Secondary systemic amyloidosis

Alternative Names

Amyloidosis - secondary systemic

Causes, incidence, and risk factors

The exact cause of amyloidosis is unknown. You are more likely to develop secondary systemic amyloidosis if you have a long-term infection or inflammation.

This condition may occur with:

• Ankylosing spondylitis
• Bronchiectasis
• Chronic osteomyelitis
• Cystic fibrosis
• Hairy cell leukemia
• Hodgkin's disease
• Juvenile chronic arthritis
• Kidney dialysis
• Multiple myeloma
• Reiter syndrome
• Rheumatoid arthritis
• Sjogren syndrome
• Skin abscess or long-term infection
• Systemic lupus erythematosus
• Tuberculosis

Symptoms

• Bleeding in the skin
• Fatigue
• Irregular heartbeat
• Numbness of hands and feet
• Rash
• Shortness of breath
• Swallowing difficulties
• Swollen arms or legs
• Swollen tongue
• Weak hand grip
• Weight loss

Signs and tests

Tests that may be done include:

• Abdominal ultrasound (may show a swollen liver or spleen)
• Biopsy or aspiration of fat just beneath the skin (subcutaneous fat)
• Biopsy of rectum
• Biopsy of skin
• Biopsy of bone marrow
• Blood tests, including creatinine and BUN
• Echocardiogram
• Electrocardiogram (ECG )
• Nerve conduction velocity
• Urinalysis

Treatment

The condition that is causing the amyloidosis should be treated.

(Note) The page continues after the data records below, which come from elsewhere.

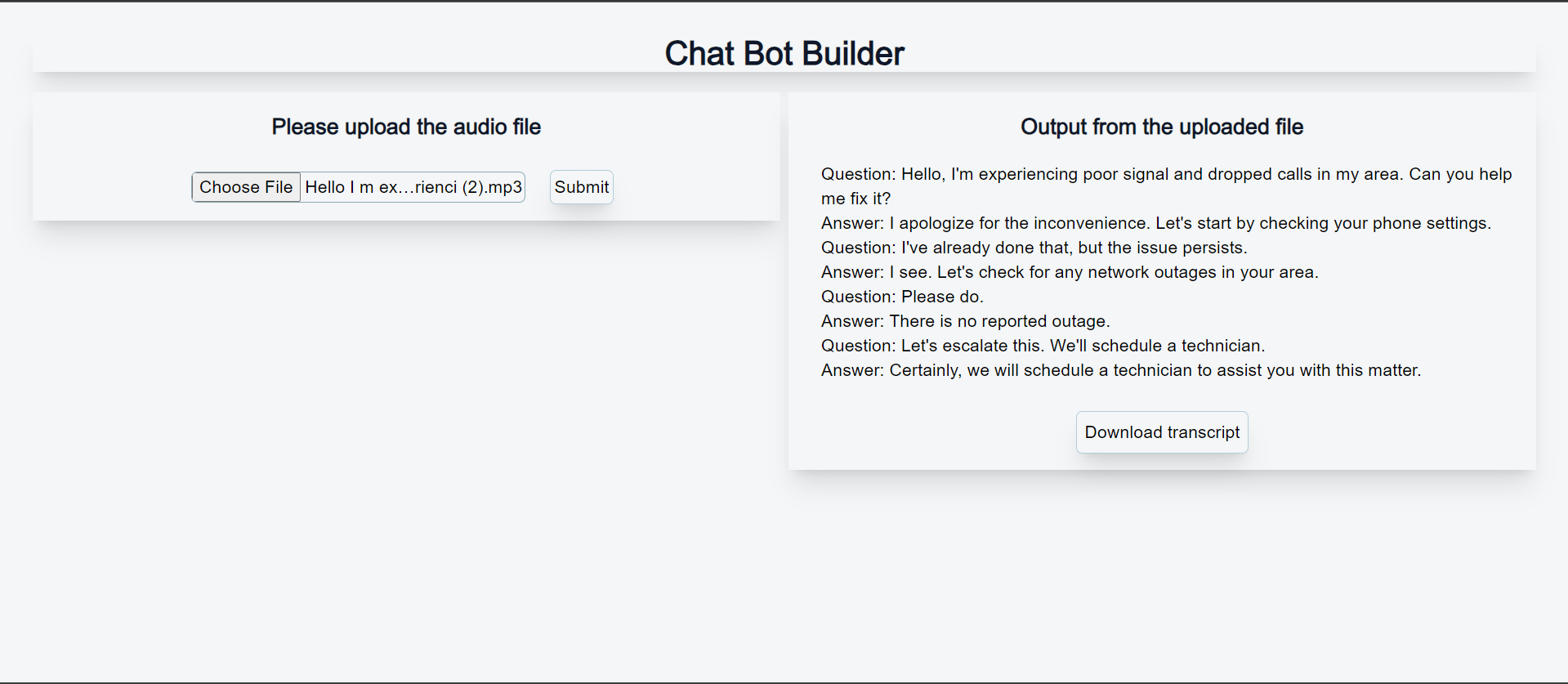Screen dimensions: 1568x684
Task: Click the line 'I've already done that'
Action: click(1034, 248)
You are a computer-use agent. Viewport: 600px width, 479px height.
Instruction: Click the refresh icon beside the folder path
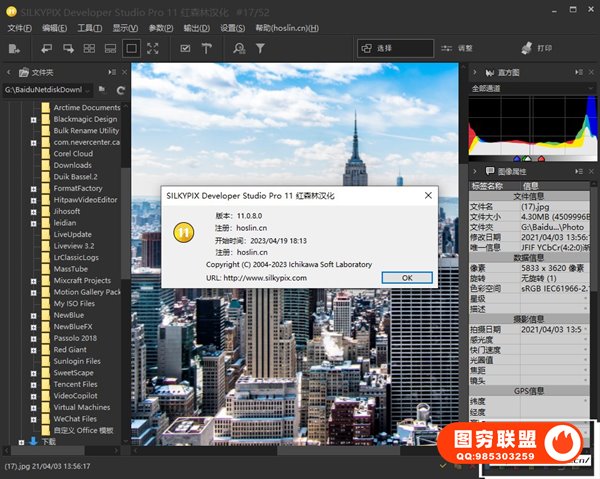coord(119,90)
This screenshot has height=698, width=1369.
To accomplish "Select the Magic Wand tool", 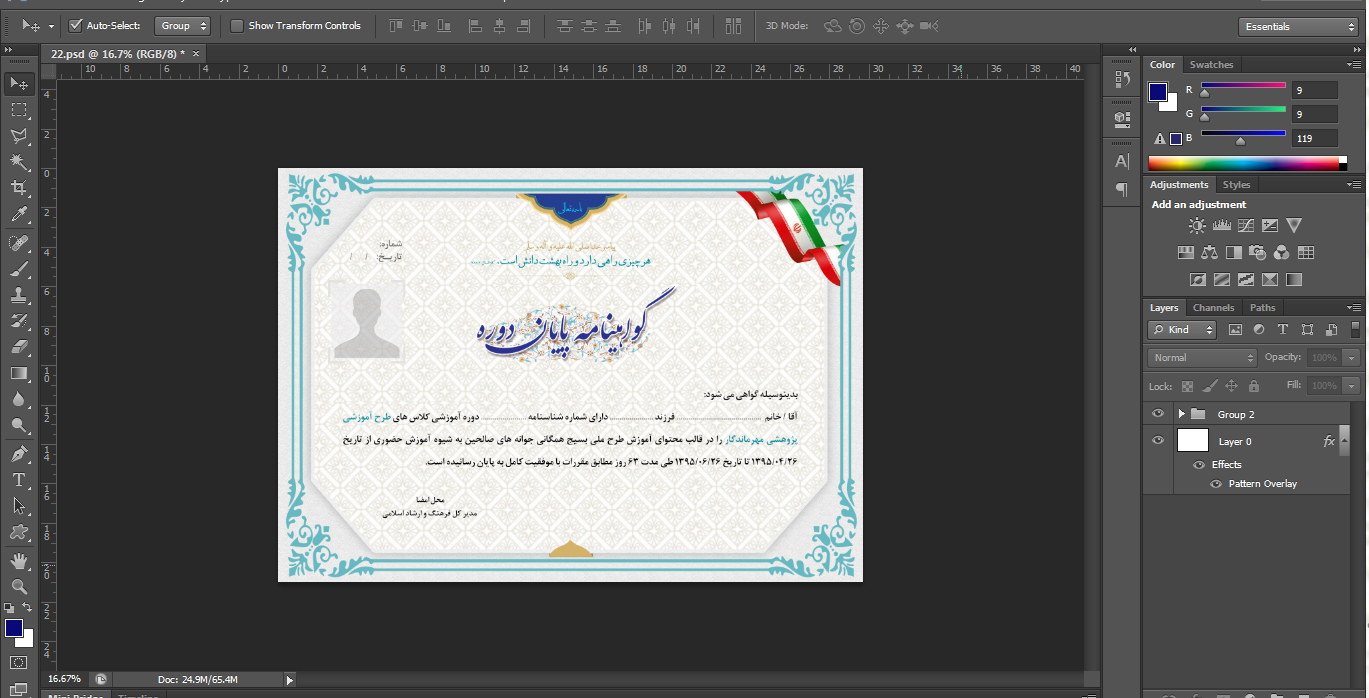I will 19,161.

Some persons may need a bone marrow or stem cell transplant. There is no specific treatment for amyloidosis itself.

Expectations (prognosis)

How well a person does depends on which organs are affected and whether the disease that is causing it can be controlled. If the disease involves the heart and kidneys, it may lead to organ failure and death.

Complications

• Endocrine failure
• Heart failure
• Kidney failure
• Respiratory failure

Calling your health care provider

Call your health care provider if you have symptoms of this condition. The following are serious symptoms that need prompt medical attention:

• Bleeding
• Irregular heartbeat
• Numbness
• Shortness of breath
• Swelling
• Weak grip

Prevention

If you have a disease that's known to increase your risk of this condition, make sure you get it treated. This may help prevent amyloidosis.

References

Buxbaum JN. The amyloidoses. In: Goldman L, Ausiello D, eds. Cecil Medicine. 23rd ed. Philadelphia, Pa: Saunders Elsevier; 2007:chap 296.

Gertz MA, Lacy MQ, Dispenzieri A, Hayman SR. Immunologic light-chain amyloidosis (primary amyloidosis). In: Hoffman R, Benz EJ Jr., Shattil SJ, et al, eds. Hoffman Hematology: Basic Principles and Practice. 5th ed. Philadelphia, Pa: Churchill Livingstone Elsevier; 2008:chap 89.